La fonction poïétique : création, langage et transformation du monde

À l’heure où l’on interroge la capacité des langages à reconfigurer le réel, la notion de fonction poïétique s’impose comme un concept fondamental pour penser la création comme acte de transformation.

Dans la tradition grecque, notamment chez Platon et Aristote, poïesis désigne un type de production distinct de l’action (praxis) et de la contemplation (theoria). Pour Aristote, dans La Métaphysique, la poïesis relève d’un faire orienté vers une fin extérieure, tel que la fabrication d’un objet. Mais dès Platon, la poésie (du même radical) désigne un acte inspiré, par lequel l’âme accède à une vérité autre. Cette tension entre un faire technique et un faire inspiré traverse l’histoire.

 

La poïétique comme puissance d’agir et de dire

La fonction poïétique rejoint des interrogations politiques et existentielles sur la capacité à créer du sens, à produire du commun, à dire autrement le monde. Le philosophe Cornelius Castoriadis insiste sur l’imaginaire radical comme puissance poïétique des sociétés : ce sont elles qui instituent leurs formes par des actes de création symbolique. L’institution de lois, de langages, de récits collectifs, est un acte poïétique au sens fort. De même, pour Hannah Arendt, dans La Condition de l’homme moderne, le travail et l’œuvre se distinguent : seule l’œuvre possède une dimension de durabilité, de monde, et de mémoire.

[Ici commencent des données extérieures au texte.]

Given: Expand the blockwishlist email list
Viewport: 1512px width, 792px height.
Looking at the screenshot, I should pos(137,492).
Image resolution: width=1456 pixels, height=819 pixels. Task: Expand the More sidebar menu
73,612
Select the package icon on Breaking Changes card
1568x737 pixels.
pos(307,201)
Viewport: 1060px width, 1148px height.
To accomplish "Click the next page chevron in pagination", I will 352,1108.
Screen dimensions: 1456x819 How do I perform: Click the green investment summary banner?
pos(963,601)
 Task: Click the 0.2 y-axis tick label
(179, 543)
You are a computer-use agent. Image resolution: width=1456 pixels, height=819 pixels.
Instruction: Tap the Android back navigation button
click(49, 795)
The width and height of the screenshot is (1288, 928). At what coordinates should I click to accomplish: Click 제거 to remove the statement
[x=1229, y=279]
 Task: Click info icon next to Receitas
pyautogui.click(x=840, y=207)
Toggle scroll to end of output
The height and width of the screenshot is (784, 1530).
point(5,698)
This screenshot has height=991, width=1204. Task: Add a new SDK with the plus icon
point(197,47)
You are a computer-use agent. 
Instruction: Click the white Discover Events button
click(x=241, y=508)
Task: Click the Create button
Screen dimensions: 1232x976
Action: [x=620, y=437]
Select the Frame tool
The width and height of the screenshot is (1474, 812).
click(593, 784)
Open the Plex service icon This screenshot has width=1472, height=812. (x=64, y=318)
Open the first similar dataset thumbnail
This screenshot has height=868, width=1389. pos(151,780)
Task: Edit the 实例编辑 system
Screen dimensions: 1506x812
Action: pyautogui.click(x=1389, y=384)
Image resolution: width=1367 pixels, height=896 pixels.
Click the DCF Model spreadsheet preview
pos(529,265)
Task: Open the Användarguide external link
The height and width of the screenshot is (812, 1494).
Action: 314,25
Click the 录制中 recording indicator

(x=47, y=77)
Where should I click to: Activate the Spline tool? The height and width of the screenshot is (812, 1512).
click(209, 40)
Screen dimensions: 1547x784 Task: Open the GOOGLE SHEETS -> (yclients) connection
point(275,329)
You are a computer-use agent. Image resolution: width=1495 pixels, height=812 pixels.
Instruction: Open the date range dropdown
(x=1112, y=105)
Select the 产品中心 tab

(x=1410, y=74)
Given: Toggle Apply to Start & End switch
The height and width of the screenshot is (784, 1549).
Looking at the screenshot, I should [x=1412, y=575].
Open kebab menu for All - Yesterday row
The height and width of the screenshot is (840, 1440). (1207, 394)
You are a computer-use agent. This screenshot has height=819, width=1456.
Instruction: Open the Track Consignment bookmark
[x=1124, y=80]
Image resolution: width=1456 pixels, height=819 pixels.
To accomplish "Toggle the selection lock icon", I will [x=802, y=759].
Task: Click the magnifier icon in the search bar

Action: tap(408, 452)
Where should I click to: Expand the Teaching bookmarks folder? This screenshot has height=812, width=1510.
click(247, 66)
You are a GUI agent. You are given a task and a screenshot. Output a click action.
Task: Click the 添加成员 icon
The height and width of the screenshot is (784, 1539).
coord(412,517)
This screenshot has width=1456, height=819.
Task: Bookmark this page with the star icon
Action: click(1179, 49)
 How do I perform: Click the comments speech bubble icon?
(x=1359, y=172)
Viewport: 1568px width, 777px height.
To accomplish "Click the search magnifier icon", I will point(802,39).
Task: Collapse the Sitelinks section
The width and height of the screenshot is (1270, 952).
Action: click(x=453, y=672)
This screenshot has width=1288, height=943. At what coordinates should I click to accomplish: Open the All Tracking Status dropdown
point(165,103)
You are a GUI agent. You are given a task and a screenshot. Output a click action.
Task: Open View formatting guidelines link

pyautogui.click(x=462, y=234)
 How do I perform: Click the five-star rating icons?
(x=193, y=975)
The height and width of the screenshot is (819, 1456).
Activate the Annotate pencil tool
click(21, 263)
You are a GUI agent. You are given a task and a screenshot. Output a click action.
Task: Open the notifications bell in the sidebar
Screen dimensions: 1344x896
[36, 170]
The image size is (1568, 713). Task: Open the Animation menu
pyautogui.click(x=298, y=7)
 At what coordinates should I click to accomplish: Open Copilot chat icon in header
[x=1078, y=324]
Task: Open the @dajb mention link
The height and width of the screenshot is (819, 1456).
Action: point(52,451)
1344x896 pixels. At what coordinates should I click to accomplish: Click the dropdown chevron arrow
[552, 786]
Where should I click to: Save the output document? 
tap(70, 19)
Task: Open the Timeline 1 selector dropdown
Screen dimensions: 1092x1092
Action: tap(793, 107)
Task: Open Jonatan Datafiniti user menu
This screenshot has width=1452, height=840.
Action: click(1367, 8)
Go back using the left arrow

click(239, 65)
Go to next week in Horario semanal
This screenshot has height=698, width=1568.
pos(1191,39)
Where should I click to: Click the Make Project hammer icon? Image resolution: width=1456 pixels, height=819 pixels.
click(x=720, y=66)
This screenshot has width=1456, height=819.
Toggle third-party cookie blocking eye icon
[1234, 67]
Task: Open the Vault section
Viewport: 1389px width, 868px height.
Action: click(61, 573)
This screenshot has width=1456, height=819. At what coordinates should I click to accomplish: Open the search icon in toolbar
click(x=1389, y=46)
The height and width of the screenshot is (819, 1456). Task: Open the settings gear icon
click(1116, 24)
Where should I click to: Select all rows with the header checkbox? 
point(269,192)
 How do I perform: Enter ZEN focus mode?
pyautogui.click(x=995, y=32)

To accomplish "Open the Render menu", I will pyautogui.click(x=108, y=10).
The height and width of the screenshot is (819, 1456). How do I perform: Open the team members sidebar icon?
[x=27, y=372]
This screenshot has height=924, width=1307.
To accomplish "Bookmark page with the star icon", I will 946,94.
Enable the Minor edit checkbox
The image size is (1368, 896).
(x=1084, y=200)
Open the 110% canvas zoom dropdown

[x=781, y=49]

La création artistique, poïétique, devient alors un acte de résistance à l’oubli, à l’aliénation, à la consommation. On comprend ainsi que la fonction poïétique n’est pas réservée à l’art. Elle est présente dans tout acte créatif, qu’il soit artistique, philosophique, spirituel, ou même politique. Elle désigne une capacité humaine fondamentale : celle de faire surgir du nouveau, d’engendrer de la forme dans un monde habité par le chaos.

 

Poïesis et écologie de l’imaginaire

Dans les approches récentes comme le mouvement solarpunk, la poïesis redevient un instrument de reconfiguration du sensible. Imaginer des mondes habitables, penser l’avenir sans sombrer dans le nihilisme, créer des récits alternatifs à ceux du capitalisme destructeur : tout cela relève d’une poïétique de la vie. La fonction poïétique est ici une force écologique, au sens où elle crée des formes de relation, des manières d’habiter le monde. Elle implique une éthique de la création, où le geste poïétique n’est pas pure affirmation du soi, mais mise en relation, attention à l’autre, souci du commun.

Conclusion

La fonction poïétique, est une catégorie fondamentale de la condition humaine. Elle engage un rapport à la création qui est à la fois ontologique, éthique et politique. À travers elle, l’humain manifeste sa puissance d’invention, sa capacité à produire du sens, à instituer du monde. À l’heure des crises systémiques, la réactivation de cette fonction – dans l’art, l’éducation, la philosophie, la politique – apparaît comme un impératif vital : car c’est dans la création que réside peut-être notre seule manière de transformer sans dominer, de dire sans imposer, de faire monde autrement.